Counteracting this pressure increment due to the velocity decrease, one must also consider the pressure drop due to viscous friction ("extended Bernoulli Equation"). To estimate the viscous pressure drop, we assume that, for an infinitesimal segment of the tube, the pressure drop is given by the Hagen-Poiseuille formula: dp/dl = 8*eta*Q/(pi*R(l)^4). Integrating l from 0 to 5cm with R(l) interpolating linearly from R1 to R2, we obtain a pressure difference p1 - p2 = 44.7 dyn/cm^2. So, the pressure gain due to the velocity difference by far outweighs the pressure loss due to friction, and adding both contributions, we would obtain a negative overall pressure difference. Of course, this calculation is not very accurate since the flow profile is not precisely parabolic, and one would have to average over all streamlines (not only the center streamline). However, it gives an idea about the relative strength of both contributions, showing that velocity changes have a much more substantial impact on pressure gradients than friction in the laminar regime.
So, it makes absolute sense to obtain negative pressure differences, as the fluid loses kinetic energy due to the velocity drop in the expanding tube. At first glance, it's just a bit unintuitive that the flow goes in the direction opposing the pressure gradient. I think this should resolve the issue. Thank you very much for your help!
Cheers, Flo
- Weiguang Yang
- Posts: 110
- Joined: Mon Apr 07, 2008 2:17 pm
Re: Problem simulating simple geometries (negative pressures)

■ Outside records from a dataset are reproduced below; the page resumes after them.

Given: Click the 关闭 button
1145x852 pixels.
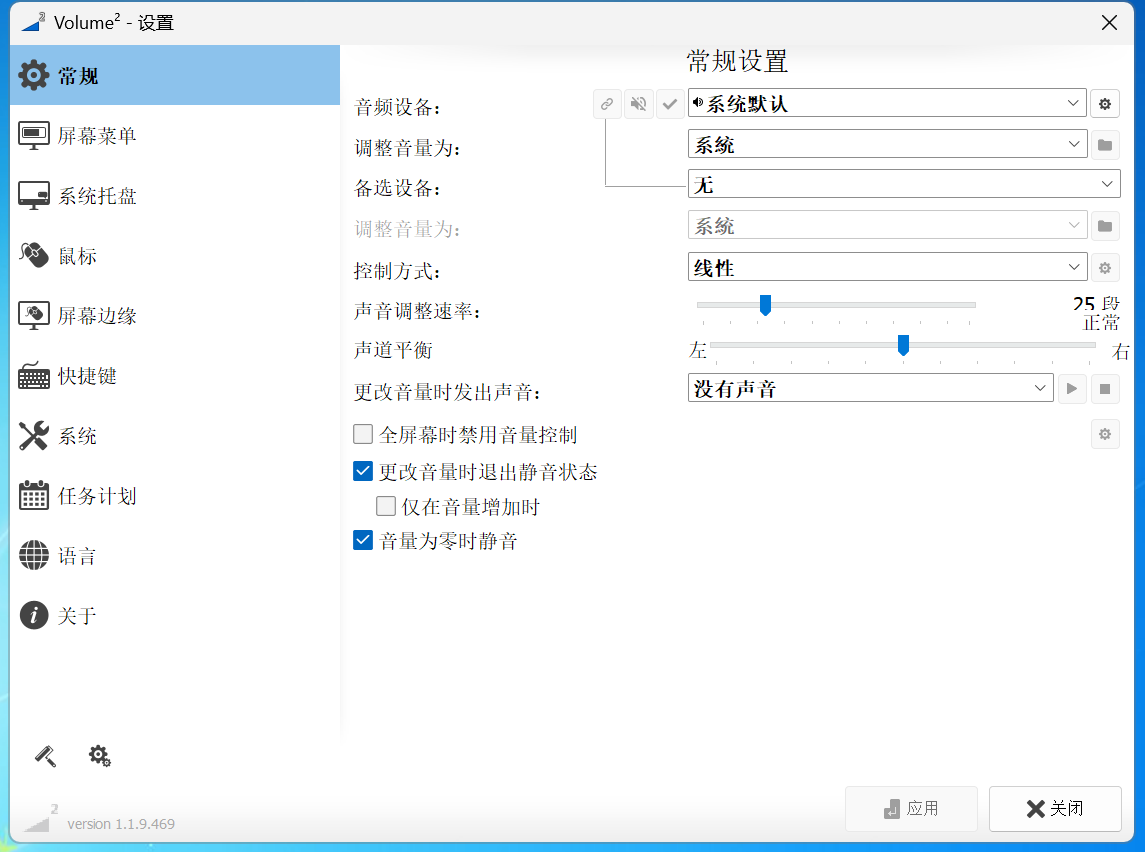Looking at the screenshot, I should [1054, 809].
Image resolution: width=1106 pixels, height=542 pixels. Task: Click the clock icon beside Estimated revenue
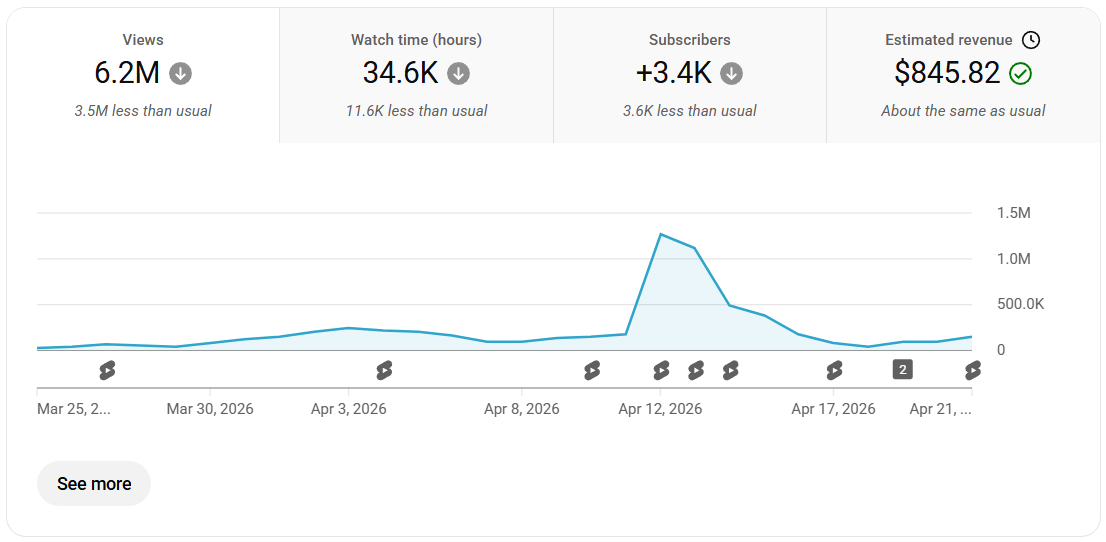pos(1031,40)
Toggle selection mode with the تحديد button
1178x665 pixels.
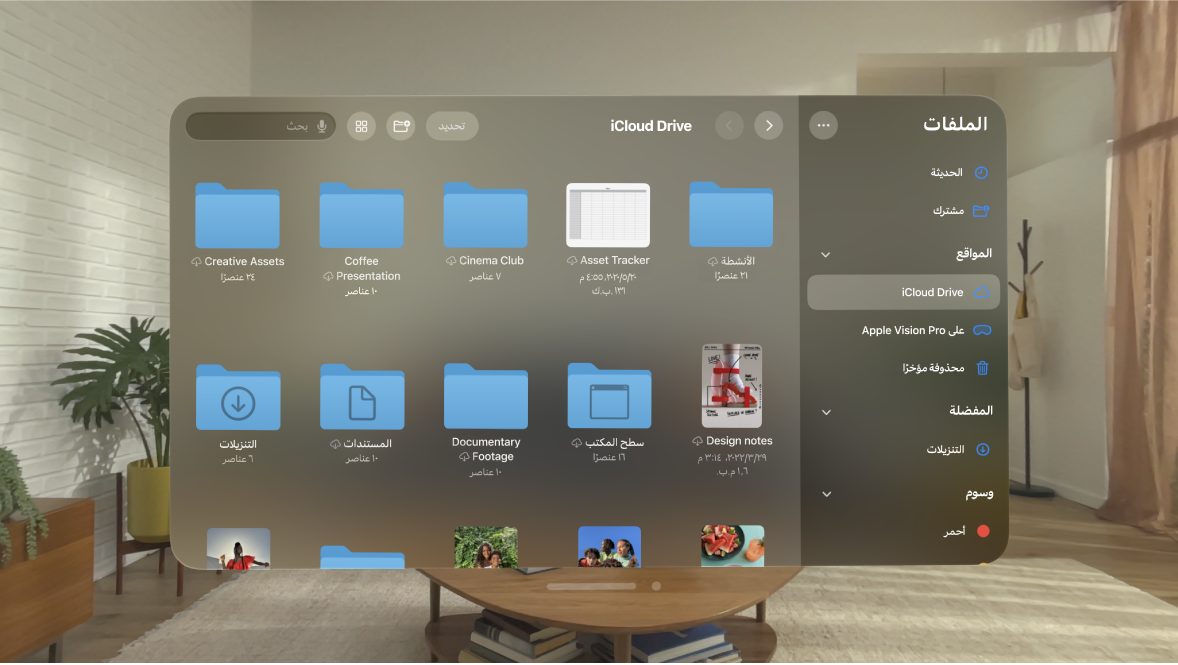click(x=452, y=125)
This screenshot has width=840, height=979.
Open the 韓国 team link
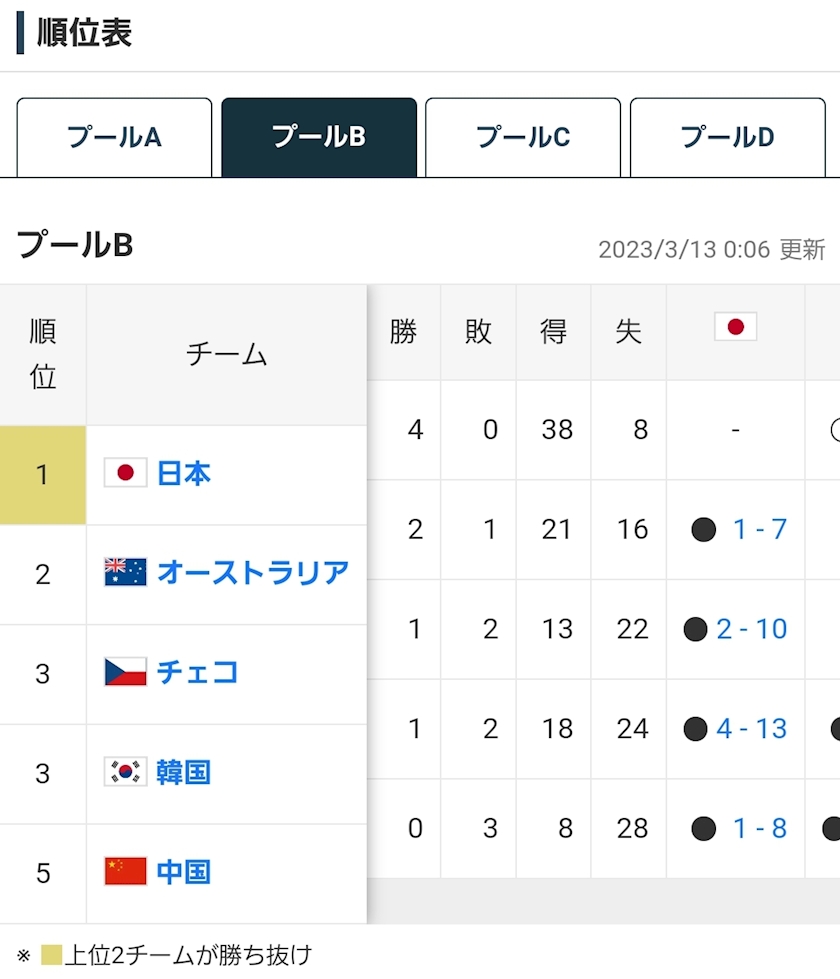click(184, 772)
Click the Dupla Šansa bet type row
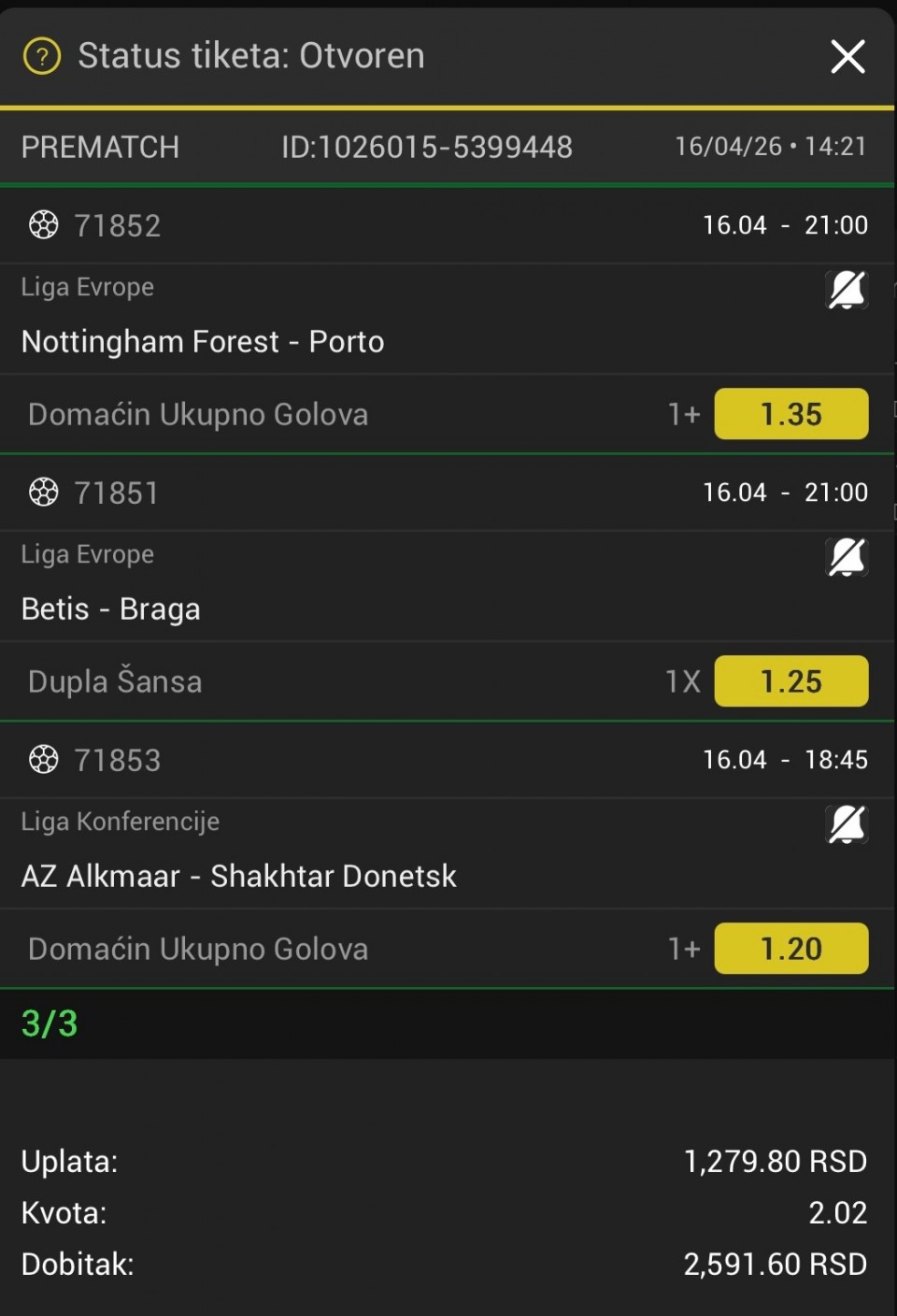Screen dimensions: 897x1316 [115, 681]
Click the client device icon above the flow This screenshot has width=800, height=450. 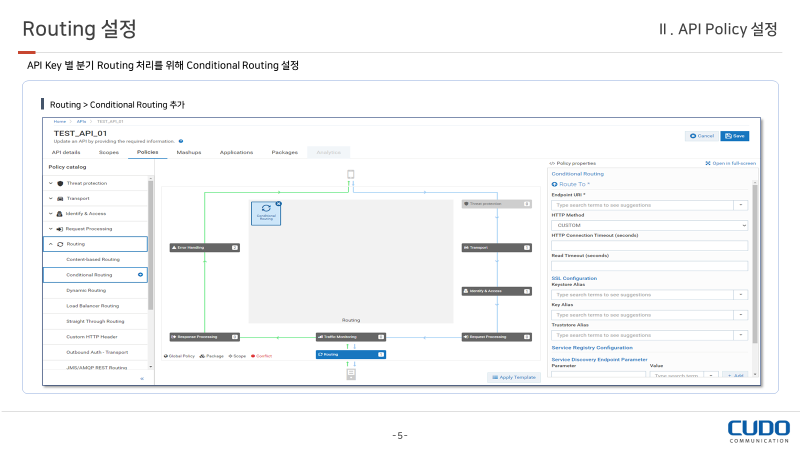[x=350, y=175]
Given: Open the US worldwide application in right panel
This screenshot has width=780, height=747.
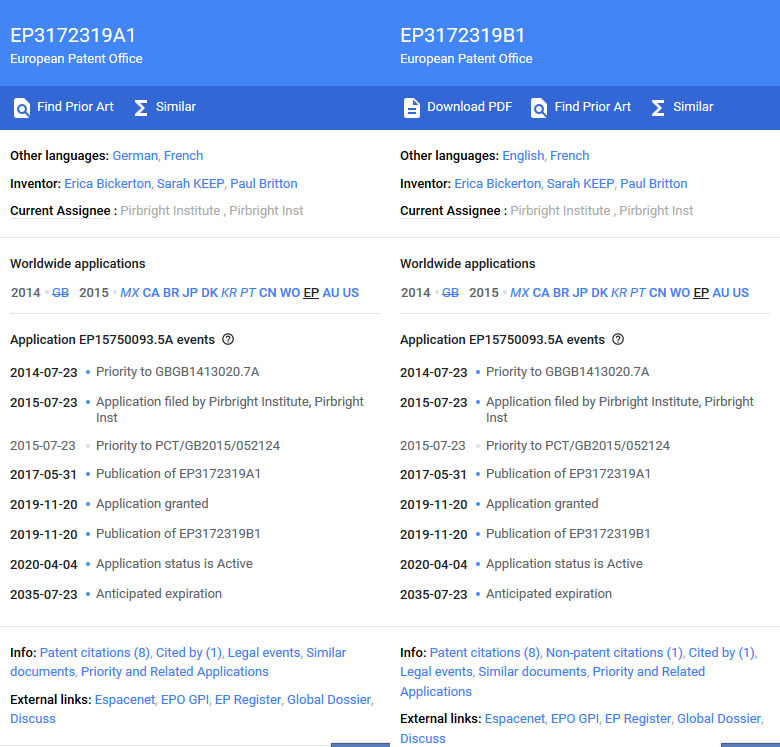Looking at the screenshot, I should click(x=741, y=293).
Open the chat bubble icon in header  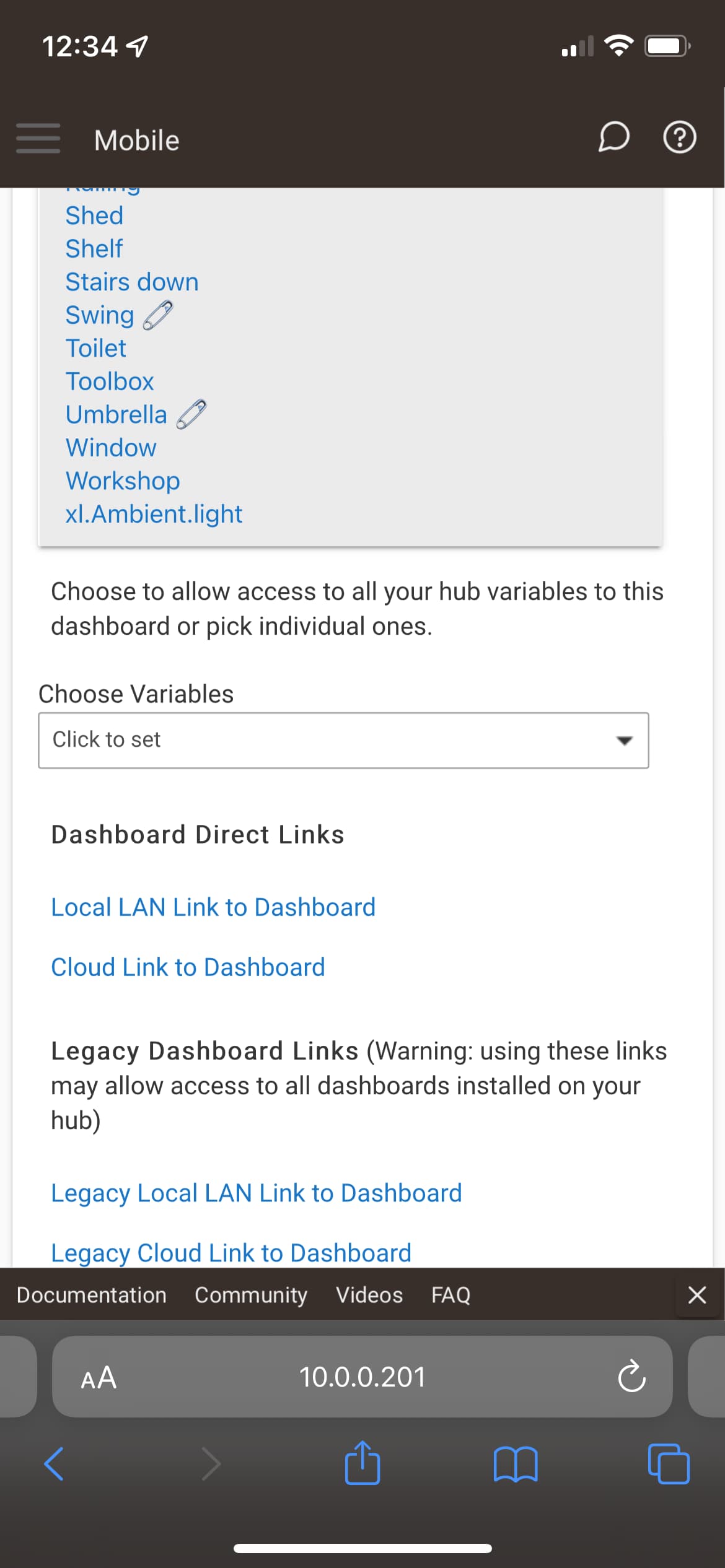(x=613, y=137)
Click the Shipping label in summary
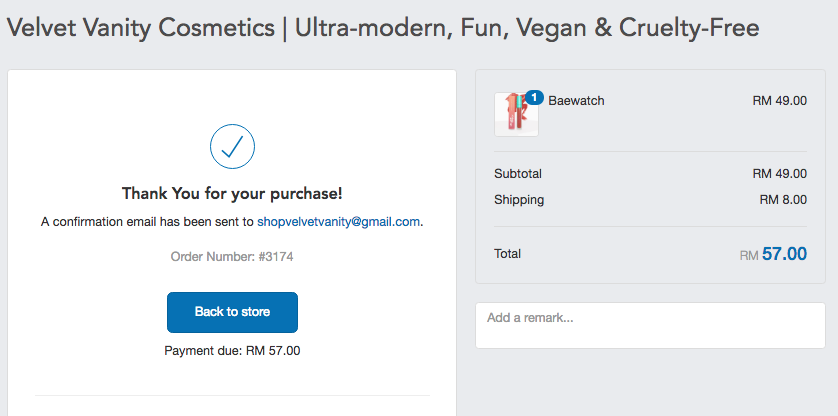The image size is (838, 416). point(519,200)
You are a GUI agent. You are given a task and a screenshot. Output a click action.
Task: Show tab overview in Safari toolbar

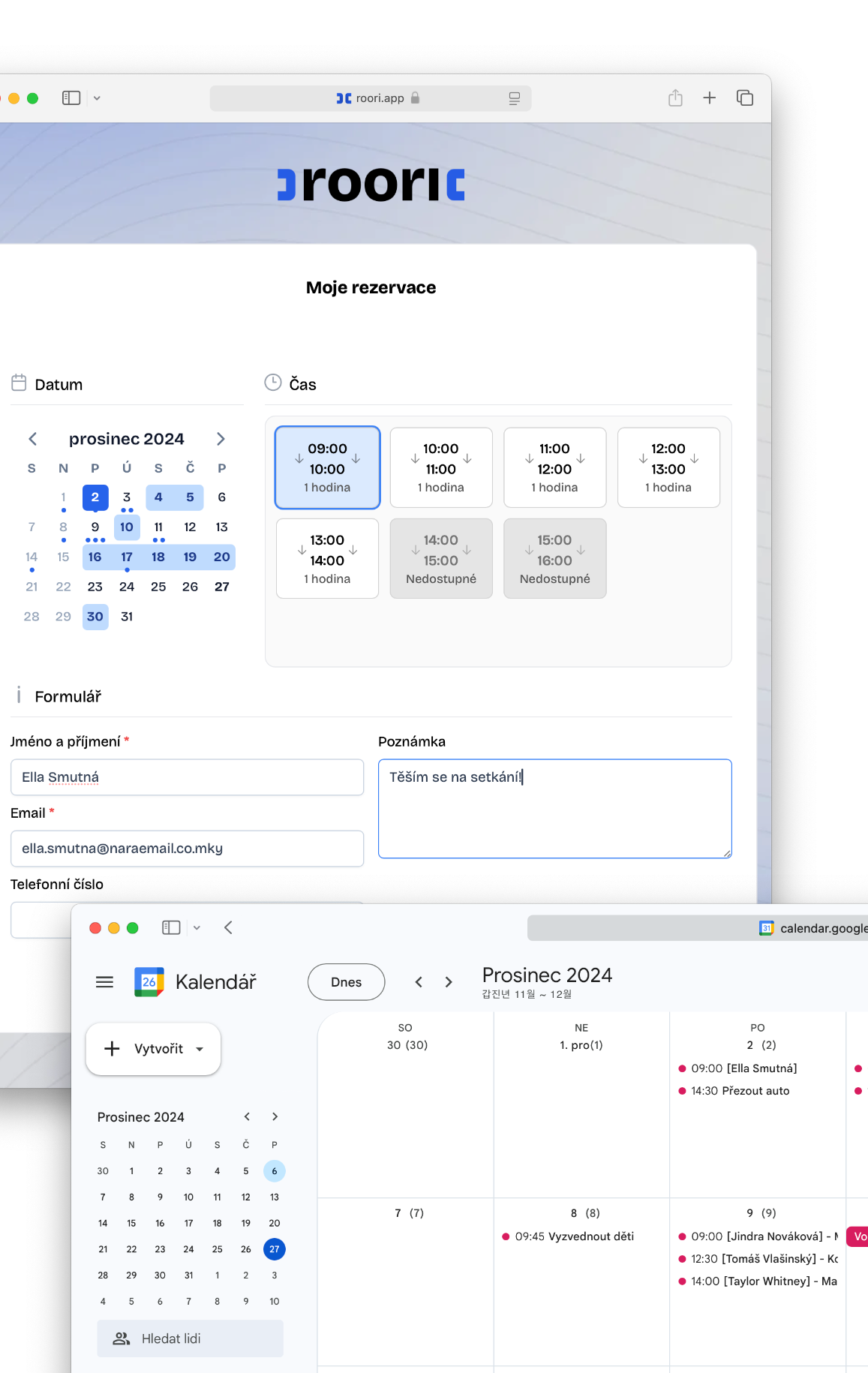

Yes, I also realized that it could be explained by the conservation of energy. For a short diverging pipe, the energy loss can be neglected. The flow slows down when it enters a region with a larger cross-sectional area. The kinetic energy is converted into a potential. So the dynamic pressure is reduced while the static pressure increases. The larger R2 in your model results in lower velocity and higher pressure.